Stored items
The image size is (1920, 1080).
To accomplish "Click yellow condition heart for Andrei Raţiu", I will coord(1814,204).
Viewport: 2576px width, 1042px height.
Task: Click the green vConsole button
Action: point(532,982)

• [Work instruction]:
Reproduce the entries above in full and exactly.

• [Answer below]:
The image size is (1920, 1080).
To accomplish "Click yellow condition heart for Andrei Raţiu", I will coord(1814,204).
Viewport: 2576px width, 1042px height.
Task: Click the green vConsole button
Action: point(532,982)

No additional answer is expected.